Les parents rejoignent l’appel

Notre rédaction a également été contactée par six parents d’élèves, issus de régions différentes, qui ont tenu à garder l’anonymat en raison du contexte politique et sécuritaire.

Leur témoignage est unanime : ils s’associent aux enseignants pour réclamer la démission immédiate de la ministre.

Ces parents, souvent confrontés à l’insécurité et à la pauvreté, peinent à subvenir aux besoins de leurs enfants mais continuent de croire en l’école comme unique espoir d’avenir. Pour eux, voir les examens trahis par des fuites est une humiliation insupportable. Certains sont allés plus loin, dénonçant que « l’éducation nigérienne est en train de perdre sa valeur » et affirmant qu’il est urgent que la ministre rende sa démission.

La question centrale : qui a transmis les sujets ?

Bachir Lawali Maïga a 21 ans. Rien dans ce profil ne lui confère le moindre accès légitime aux sujets d’examens nationaux. La question est donc incontournable : qui les lui a transmis ?

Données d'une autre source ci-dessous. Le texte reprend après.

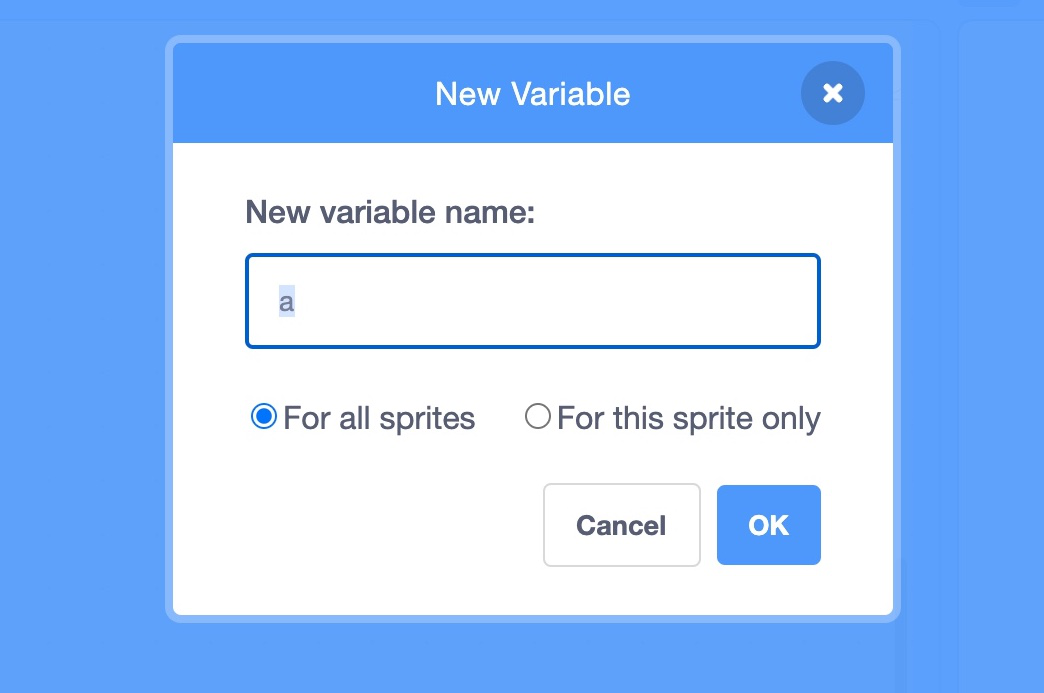
Task: Confirm the variable name with blue OK
Action: pos(768,525)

Le regard doit se porter sur ceux qui gardent les sujets. La source d’une fuite de cette ampleur se trouve nécessairement en amont, dans les coulisses du ministère lui-même.

Ce que l’enquête doit impérativement établir

L’arrestation du présumé revendeur ne saurait clore cette affaire. L’enquête judiciaire devra remonter la filière et établir :

  • Qui, dans le dispositif officiel du ministère, a manipulé les sujets avant leur fuite.
  • Qui a permis — par négligence ou complicité — que ces documents quittent le périmètre sécurisé.
  • L’identification et la sanction de tous les responsables, de la source interne jusqu’au revendeur.

Couper les branches sans toucher la racine serait une mascarade. Les enseignants et les parents réclament également la réintégration des cadres compétents écartés au profit de nominations politiques.

Le Message radio N°052 de la Police nationale est en notre possession. Il constitue une pièce officielle authentifiée. Toute personne mise en cause bénéficie de la présomption d’innocence jusqu’à décision judiciaire définitive.